▶ **What the task asks**
Pictures are to be left out; every line from the one that holds "Image resolution: width=1230" to the end of the data is to be retyped exactly.

▶ **Pixel coordinate grounding data**
'''

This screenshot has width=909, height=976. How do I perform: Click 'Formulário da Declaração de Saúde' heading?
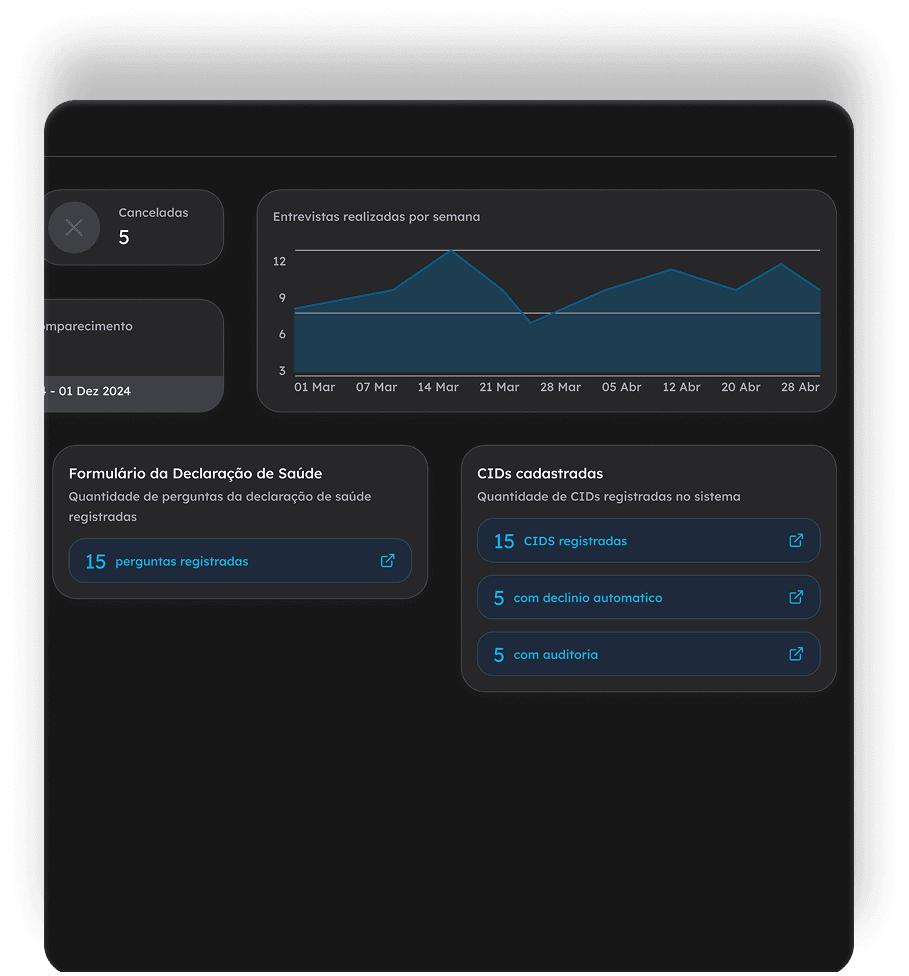tap(195, 473)
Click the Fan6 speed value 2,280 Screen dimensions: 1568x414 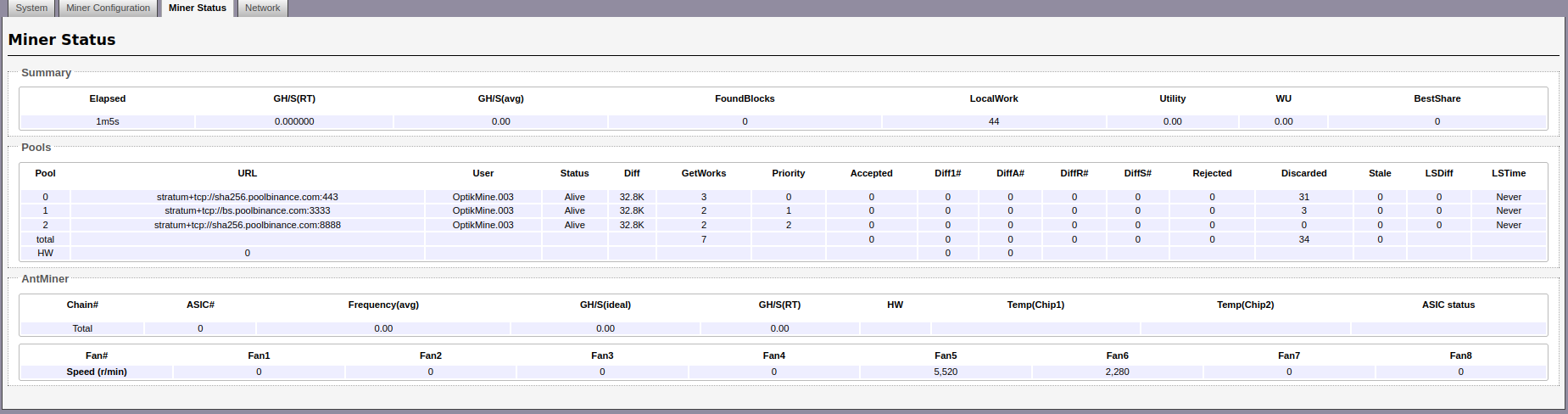coord(1117,372)
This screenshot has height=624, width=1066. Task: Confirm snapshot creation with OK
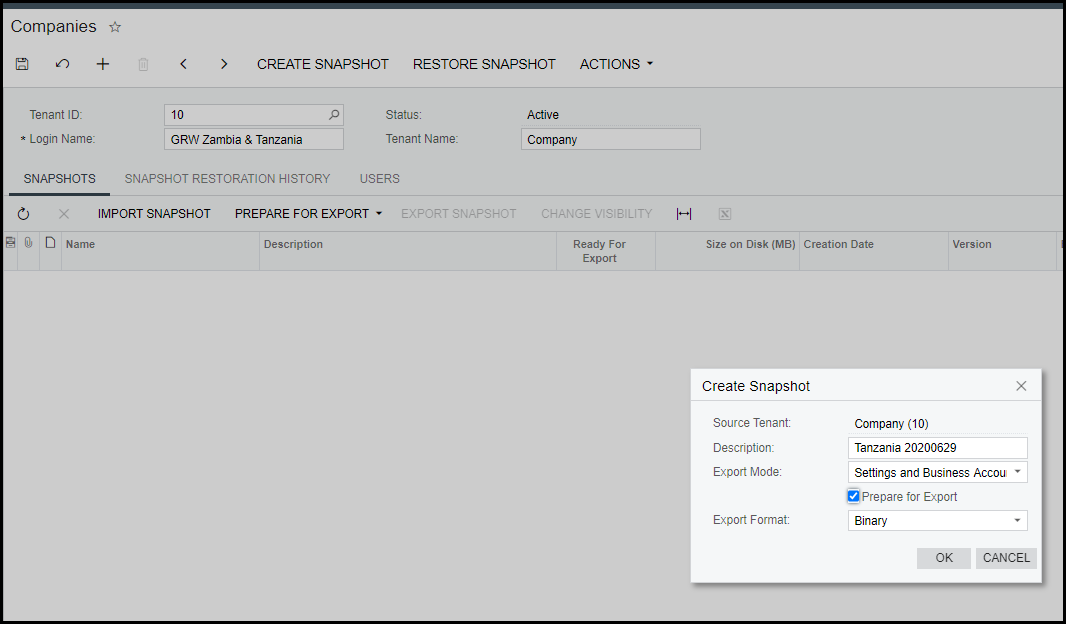[943, 558]
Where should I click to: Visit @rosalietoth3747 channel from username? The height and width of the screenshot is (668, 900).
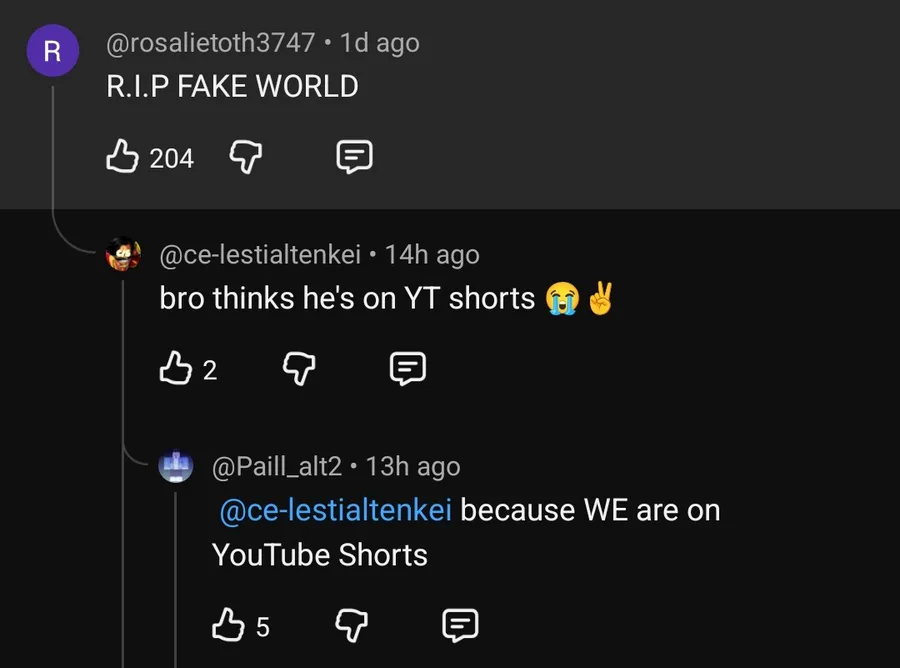(213, 43)
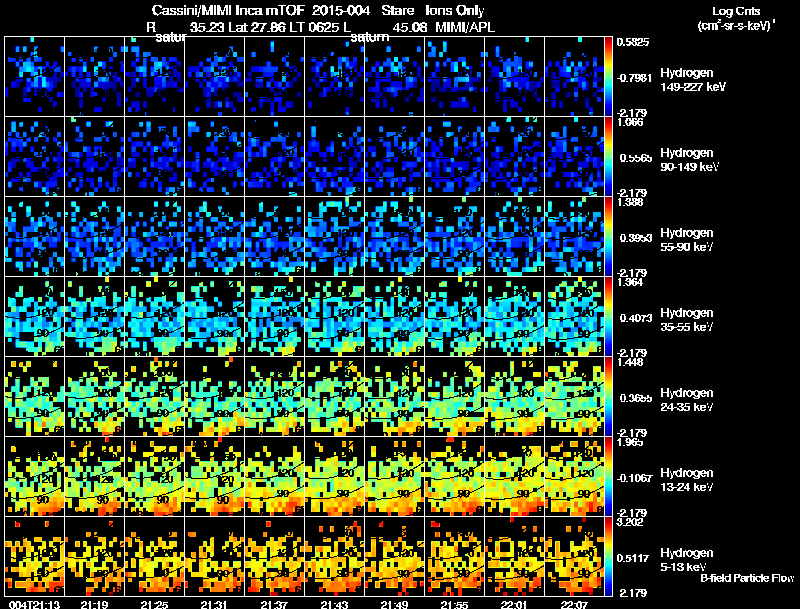
Task: Click the 5-13 keV color scale bar
Action: coord(610,556)
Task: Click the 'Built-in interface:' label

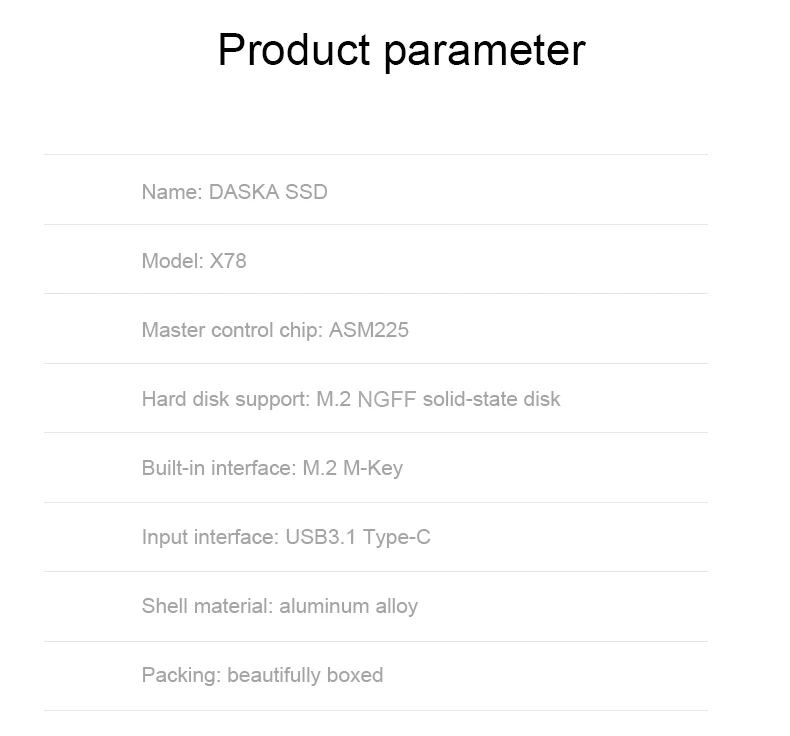Action: (218, 468)
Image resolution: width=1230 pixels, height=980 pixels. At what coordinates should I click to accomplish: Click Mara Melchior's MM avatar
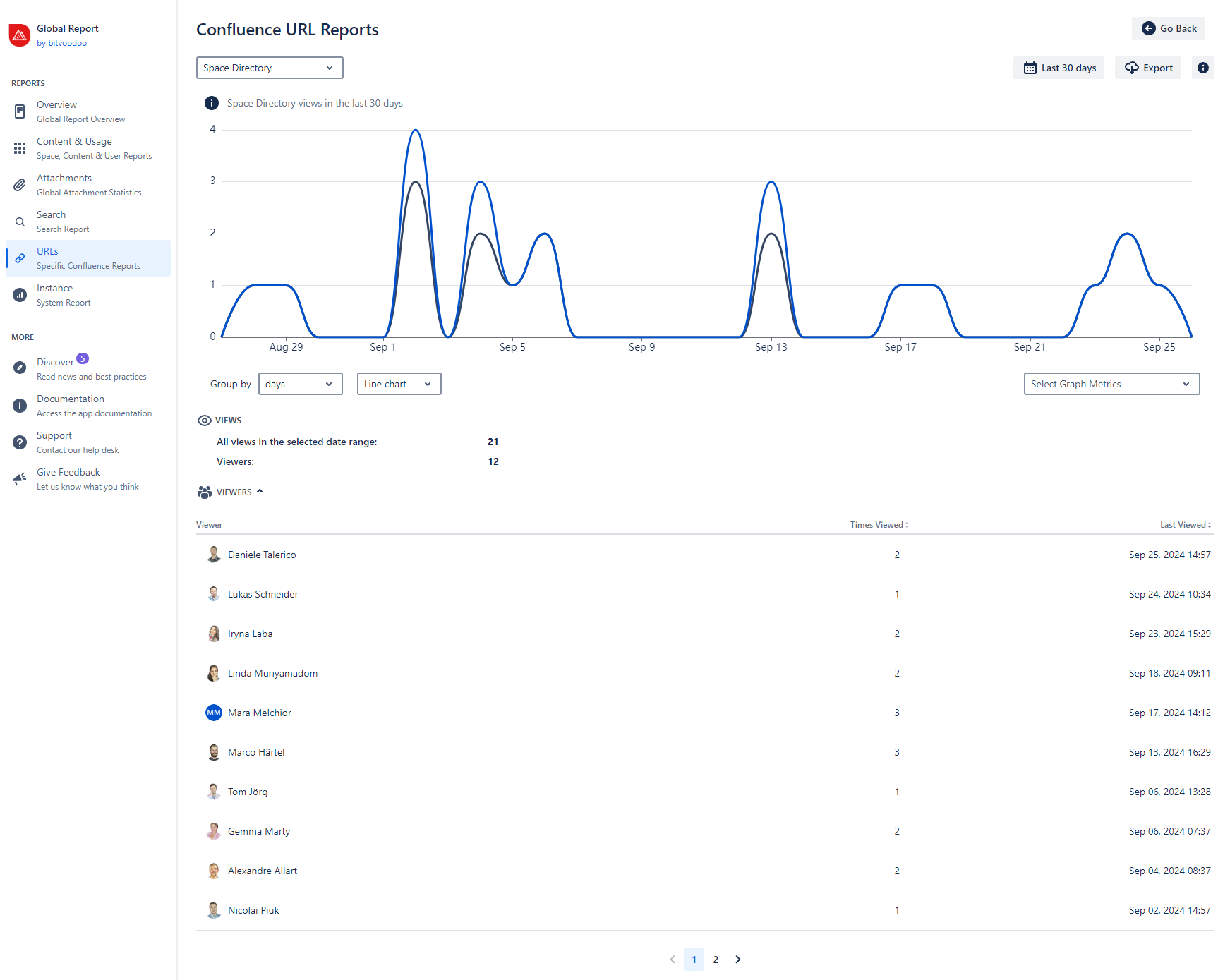click(213, 713)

'''

▶ **Task solution**
Image resolution: width=1230 pixels, height=980 pixels. At what coordinates should I click to accomplish: Click Mara Melchior's MM avatar
click(213, 713)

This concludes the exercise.